- **Dataset extract**:
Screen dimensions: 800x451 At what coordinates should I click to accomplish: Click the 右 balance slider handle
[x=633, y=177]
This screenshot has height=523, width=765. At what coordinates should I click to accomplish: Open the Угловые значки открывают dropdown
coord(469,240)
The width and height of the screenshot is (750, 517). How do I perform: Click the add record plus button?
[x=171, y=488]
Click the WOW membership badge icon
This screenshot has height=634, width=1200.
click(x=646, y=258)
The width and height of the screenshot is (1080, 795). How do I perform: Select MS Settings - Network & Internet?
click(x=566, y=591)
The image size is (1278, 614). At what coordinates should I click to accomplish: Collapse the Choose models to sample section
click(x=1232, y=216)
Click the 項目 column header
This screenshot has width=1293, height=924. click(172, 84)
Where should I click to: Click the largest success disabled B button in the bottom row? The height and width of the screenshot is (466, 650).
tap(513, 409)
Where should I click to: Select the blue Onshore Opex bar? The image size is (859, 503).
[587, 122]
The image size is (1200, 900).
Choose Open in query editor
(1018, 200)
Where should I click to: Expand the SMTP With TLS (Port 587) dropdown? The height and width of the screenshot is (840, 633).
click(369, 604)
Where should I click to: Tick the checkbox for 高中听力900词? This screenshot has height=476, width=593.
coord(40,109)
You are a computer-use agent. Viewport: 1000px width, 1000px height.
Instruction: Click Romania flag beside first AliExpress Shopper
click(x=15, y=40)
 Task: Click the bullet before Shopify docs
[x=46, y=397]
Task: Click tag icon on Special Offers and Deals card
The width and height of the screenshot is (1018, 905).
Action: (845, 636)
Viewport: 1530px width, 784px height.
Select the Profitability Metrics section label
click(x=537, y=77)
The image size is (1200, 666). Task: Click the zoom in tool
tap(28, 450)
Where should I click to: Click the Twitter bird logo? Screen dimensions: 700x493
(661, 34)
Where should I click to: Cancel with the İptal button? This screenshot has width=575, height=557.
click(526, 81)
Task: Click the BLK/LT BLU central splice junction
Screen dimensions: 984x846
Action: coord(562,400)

- **What you have to do**:
Transcribe all the entries, keeping each one exactly as it is.

- **Finished task**:
Screen dimensions: 800x451 At what coordinates should I click to accomplish: Click the 右 balance slider handle
[x=633, y=177]
This screenshot has height=523, width=765. At what coordinates should I click to accomplish: Open the Угловые значки открывают dropdown
coord(469,240)
The width and height of the screenshot is (750, 517). How do I perform: Click the add record plus button?
[x=171, y=488]
Click the WOW membership badge icon
This screenshot has height=634, width=1200.
click(x=646, y=258)
The width and height of the screenshot is (1080, 795). How do I perform: Select MS Settings - Network & Internet?
click(x=566, y=591)
The image size is (1278, 614). At what coordinates should I click to accomplish: Collapse the Choose models to sample section
click(x=1232, y=216)
Click the 項目 column header
This screenshot has width=1293, height=924. click(172, 84)
Where should I click to: Click the largest success disabled B button in the bottom row? The height and width of the screenshot is (466, 650).
tap(513, 409)
Where should I click to: Select the blue Onshore Opex bar? The image size is (859, 503).
[587, 122]
The image size is (1200, 900).
Choose Open in query editor
(1018, 200)
Where should I click to: Expand the SMTP With TLS (Port 587) dropdown? The height and width of the screenshot is (840, 633).
click(369, 604)
Where should I click to: Tick the checkbox for 高中听力900词? This screenshot has height=476, width=593.
coord(40,109)
You are a computer-use agent. Viewport: 1000px width, 1000px height.
Instruction: Click Romania flag beside first AliExpress Shopper
click(x=15, y=40)
 Task: Click the bullet before Shopify docs
[x=46, y=397]
Task: Click tag icon on Special Offers and Deals card
The width and height of the screenshot is (1018, 905).
Action: (845, 636)
Viewport: 1530px width, 784px height.
Select the Profitability Metrics section label
click(x=537, y=77)
The image size is (1200, 666). Task: Click the zoom in tool
tap(28, 450)
Where should I click to: Click the Twitter bird logo? Screen dimensions: 700x493
(661, 34)
Where should I click to: Cancel with the İptal button? This screenshot has width=575, height=557.
click(526, 81)
Task: Click the BLK/LT BLU central splice junction
Screen dimensions: 984x846
Action: coord(562,400)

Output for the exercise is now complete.